[Start of Attachment]

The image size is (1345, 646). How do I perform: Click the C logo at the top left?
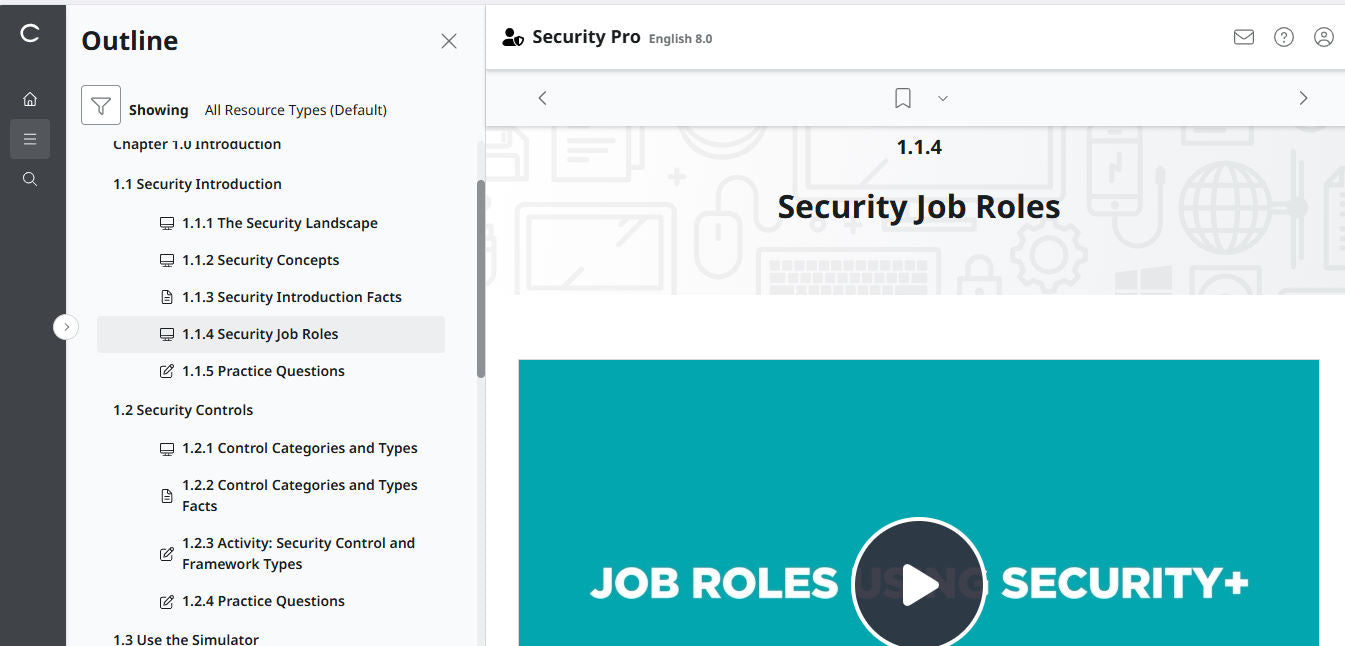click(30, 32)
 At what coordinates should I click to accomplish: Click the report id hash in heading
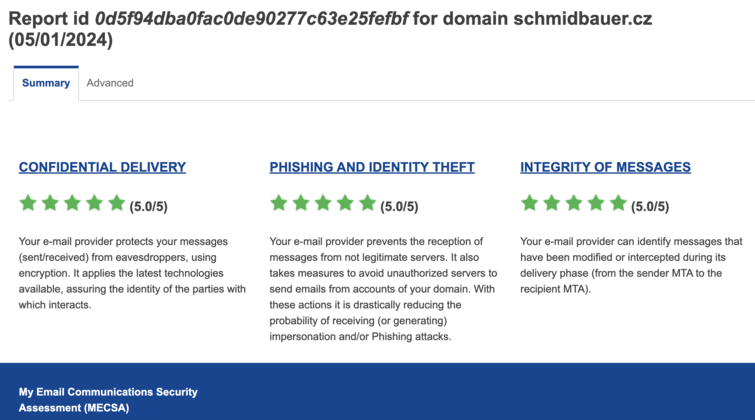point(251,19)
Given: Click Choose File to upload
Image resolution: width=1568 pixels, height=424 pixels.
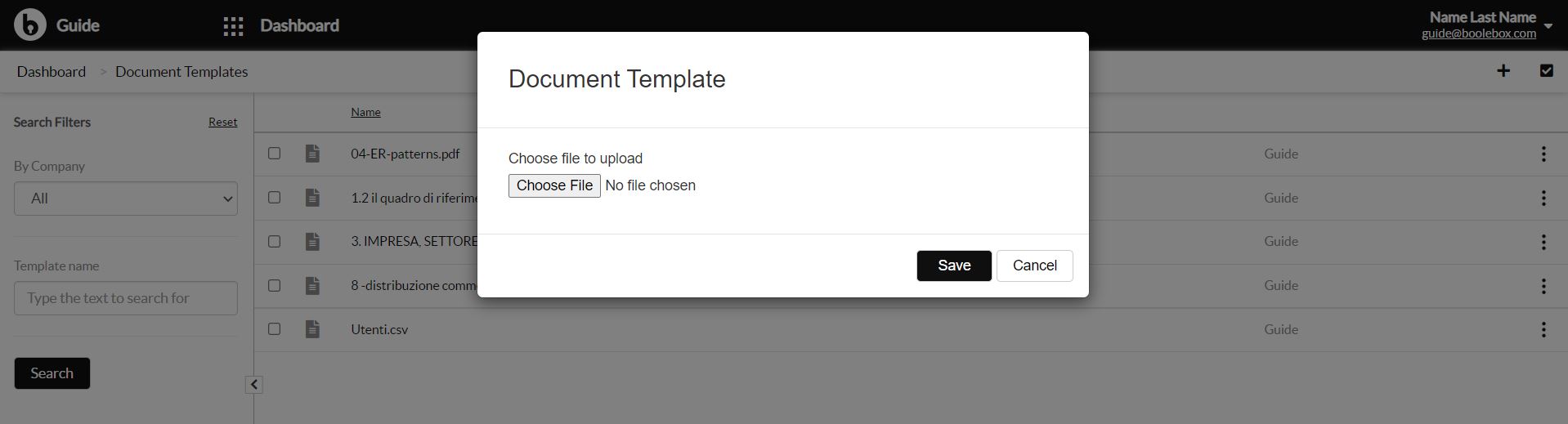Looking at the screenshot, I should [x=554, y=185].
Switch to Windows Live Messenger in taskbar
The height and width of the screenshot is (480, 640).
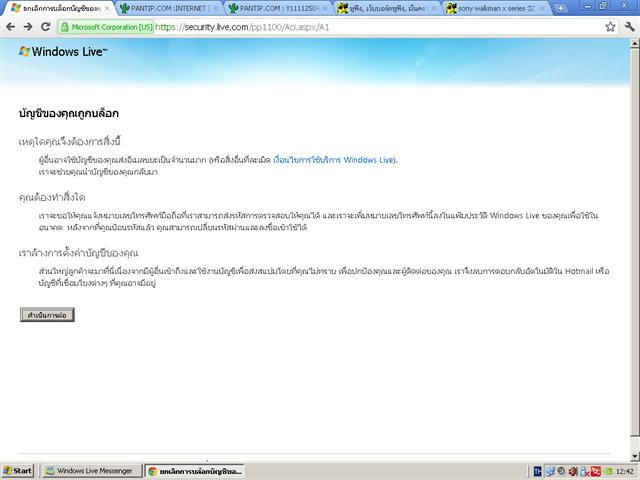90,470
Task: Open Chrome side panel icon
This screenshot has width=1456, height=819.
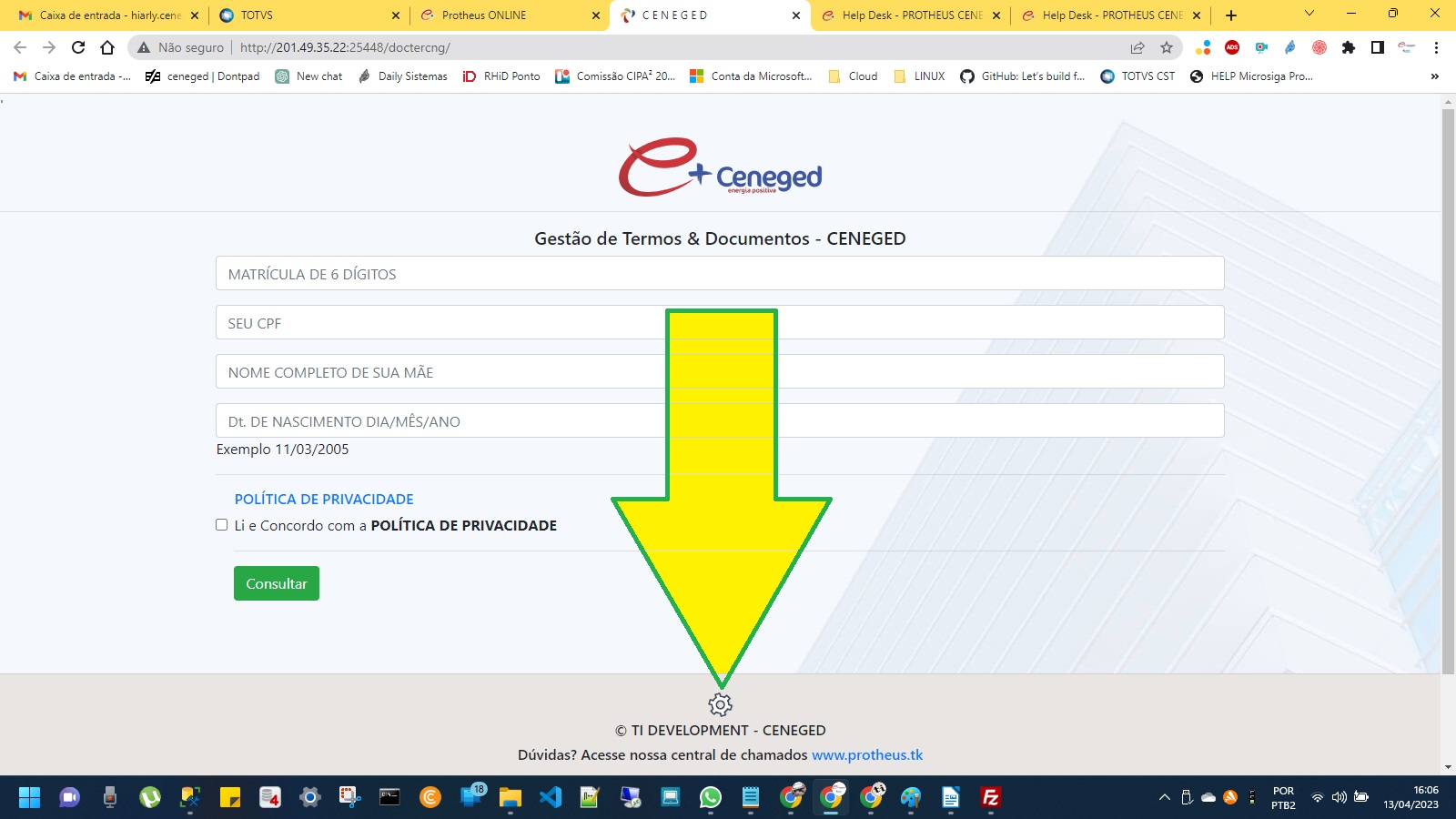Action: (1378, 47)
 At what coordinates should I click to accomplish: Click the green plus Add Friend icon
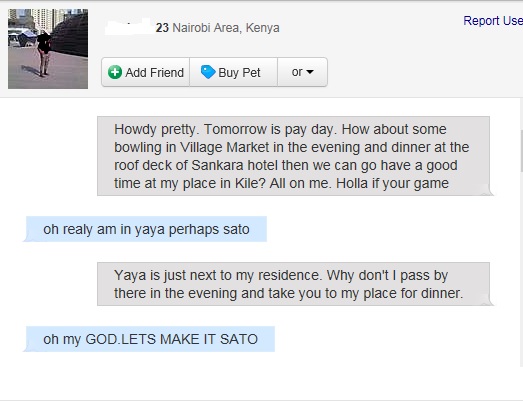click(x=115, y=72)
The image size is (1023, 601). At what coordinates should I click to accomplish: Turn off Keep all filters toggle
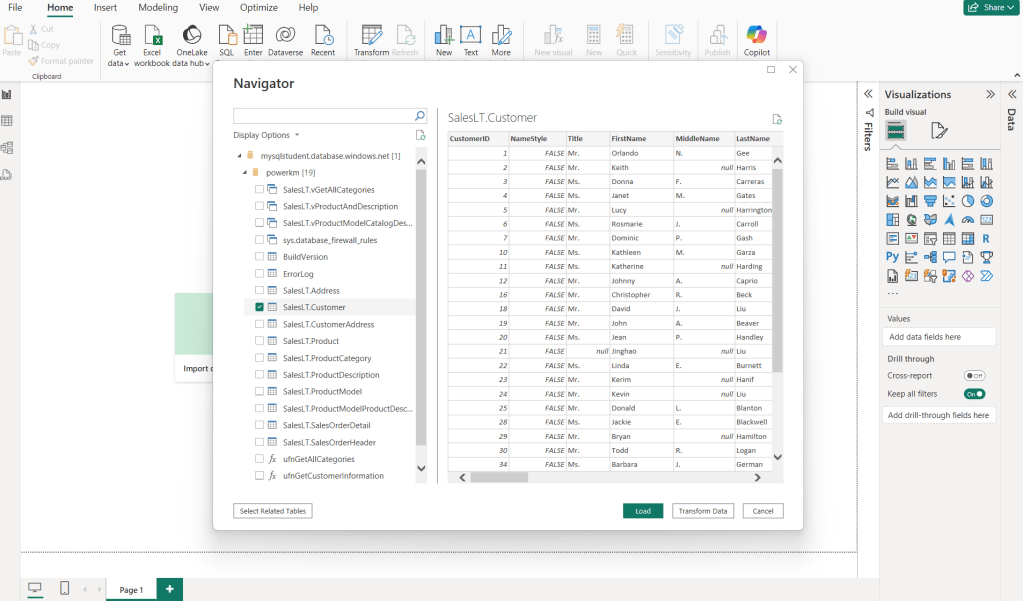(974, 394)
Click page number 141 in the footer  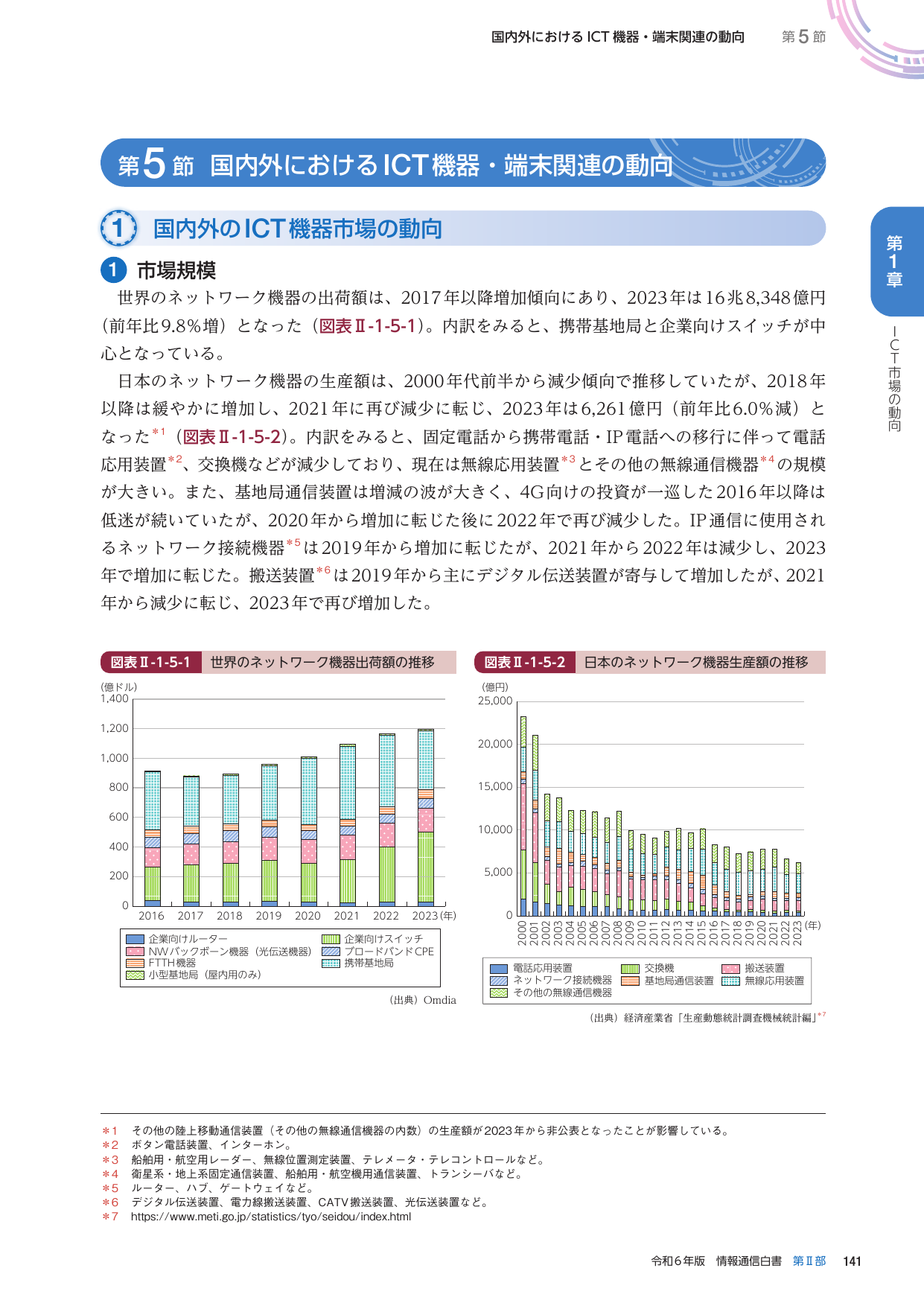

[End of Attachment]

• Task to carry out
Every line from the one bearing "Switch to Windows Live Messenger in taskbar" through the end of the data above must be output exactly, and no picture may appear.

• Response to the task
Switch to Windows Live Messenger in taskbar
The height and width of the screenshot is (480, 640).
90,470
Task: Open Chrome side panel icon
This screenshot has width=1456, height=819.
Action: (1378, 47)
 At what coordinates should I click to accomplish: Click the green plus Add Friend icon
click(x=115, y=72)
The image size is (1023, 601). At what coordinates should I click to accomplish: Turn off Keep all filters toggle
(974, 394)
Click page number 141 in the footer  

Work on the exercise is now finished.